Tara has been associated with brands such as Borosil, Godrej, Women's India Trust, Pantene Pro V Shampoo, Wipro Shikakai, Trikaya Foods, Raymonds, Camay, Nature's Basket, and Amazon.

== Theatre ==
Tara Deshpande began her career on the professional stage at the age of 14. She was formally launched by Alyque Padamsee in the eponymous role of the historical figure Begum Sumroo in 1995. Among her other performances are the British Council production of Oliver Goldsmith's She Stoops to Conquer, Toprani productions, The Yours, Mine and Ours Show, and Peter Shaffer's Black Comedy. She trained under Marathi theatre legend Atmaram Bhende, Pearl Padamsee, and Shiraz Jefferies.

== Politics, charities and social work ==
Tara Deshpande is actively involved in many charities and vocal about various social issues. Some of the charities she is involved in include the Rotary Club of Bombay, ASPCA, PAL, Society for the Education of the Crippled, and Montana Horse Ranch Rescue. The Culinary Culture community had declared Tara Deshpande as a COVID warrior for her free meals program for those who didn't have access to food during COVID-19.

Tara has raised funds for tsunami victims in association with the Boston Herald.
She was awarded for her work at Talwada, a medical centre dedicated to providing free care to Adivasis and marginalized rural workers in 2020 by the Rotary.

== Business career ==

Tara is the owner of Sweet & Savoury Bakery, a made to order food service in Mumbai.

== Writer ==
Tara Deshpande is the published author of several books. Her published works include Fifty and Done, a collection of short stories (HarperCollins India, 1999); A Sense for Spice: Recipes and Stories from a Konkan Kitchen (Westland, 2012); Indian Sense of Salad (Penguin, 2018); and Chillies and Porridge (HarperCollins, 2014). Her recipes and articles have appeared in Vogue, NYTimes, Boston Globe, Indian Express, and The Print.

Besides her charity work, Tara Deshpande has been a longtime supporter of LGBTQ rights and has been a jury member for Kashish 2018, a famous International Queer Film Festival in Mumbai.

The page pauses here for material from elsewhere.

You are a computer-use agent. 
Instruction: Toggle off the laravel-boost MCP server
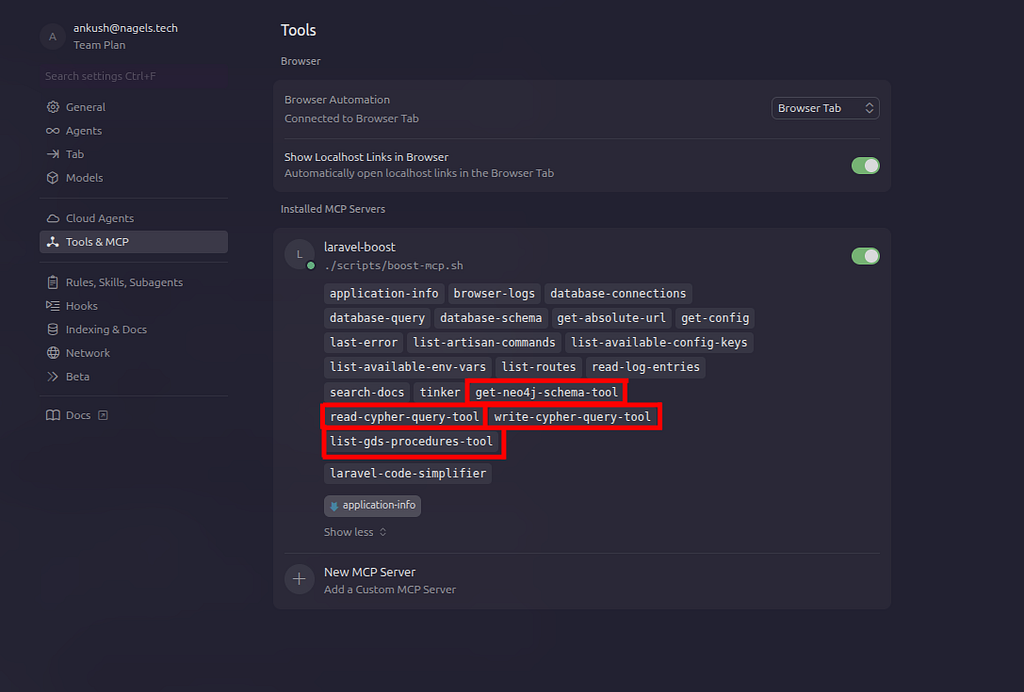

She is also a registered Democrat and served as co-chair of the South Asian Fundraising committee for Robert Reich, former Secretary of Labor, during his campaign for Governor in 2001 and was briefly part of the South Asian fundraising committee for John Kerry gubernatorial race in Massachusetts.

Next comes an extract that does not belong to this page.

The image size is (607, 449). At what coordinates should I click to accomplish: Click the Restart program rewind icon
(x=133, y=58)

She has also written numerous articles on food history for the India Food Network.

=== Critical reception ===
Deshpande received critical acclaim for her portrayal of Begum Sumroo in theatre productions. Reviews published in India Today and Rediff praised her performance for its intensity and depth.

Her performance in Bombay Boys was reviewed by Bright Lights Film Journal.

== Awards and Citations ==

- Hospitality Horizon Top 5 Influencers Chefs of India.
- Uppercrust Top 20 Home Chefs of India 2020.
- Uppercrust Top 20 Food Influencers of India 2024.